# Hello Brothers



## Chris Green (Jan 10, 2016)

I'm Chris Green  Senior Warden at SP Waltrip #1328 in Houston Tx


----------



## Bloke (Jan 10, 2016)

Hi Bro Chris


----------



## KSigMason (Jan 11, 2016)

Greetings and welcome Brother.


----------



## Warrior1256 (Jan 12, 2016)

Greetings and welcome to the forum.


----------



## Bro.
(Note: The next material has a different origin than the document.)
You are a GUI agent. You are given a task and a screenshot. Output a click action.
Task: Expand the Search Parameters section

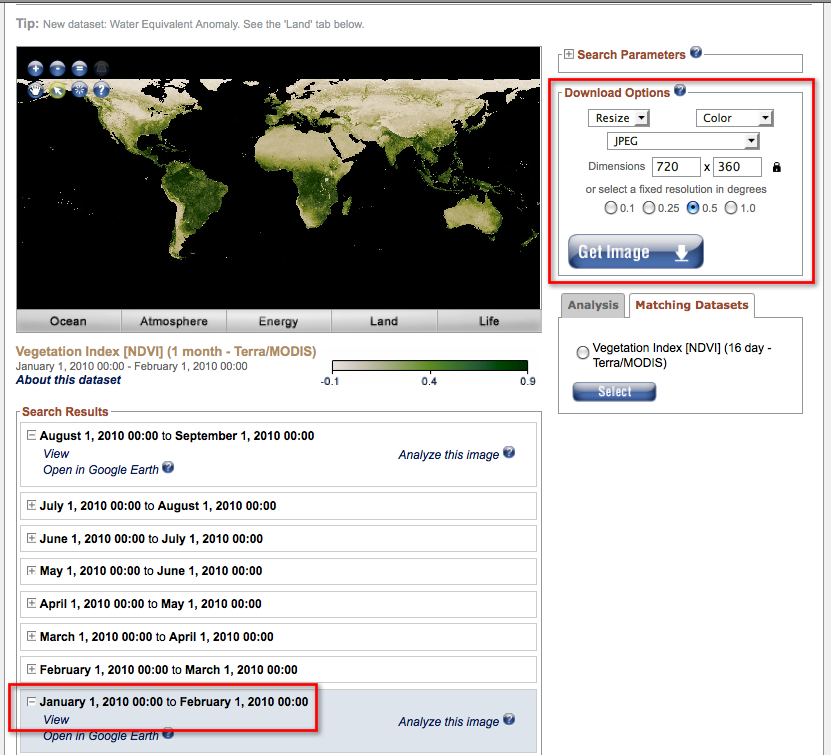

Stewart P.M. (Jan 13, 2016)

Welcome Brother Green!


----------



## flipster (Jan 17, 2016)

Chris Green said:


> I'm Chris Green  Senior Warden at SP Waltrip #1328 in Houston Tx


welcome here.


----------



## Chris Green (Jan 27, 2016)

Caution brothers

http://www.foxnews.com/us/2016/01/2...n-accused-planning-masonic-temple-attack.html


----------



## flipster (Jan 28, 2016)

I attend a very small country church of about 40 weekly.  We had a board meeting the other night.  2 had concealed weapons, 2 were applying for permit to carry, and 2 had permits, but not weapons that night.  I think it is time for meetings (not just  lodge and apendent organizations) contain placed carry holders near exits.  I don't have fear in our small town, but it seems it might be wise anyway.


----------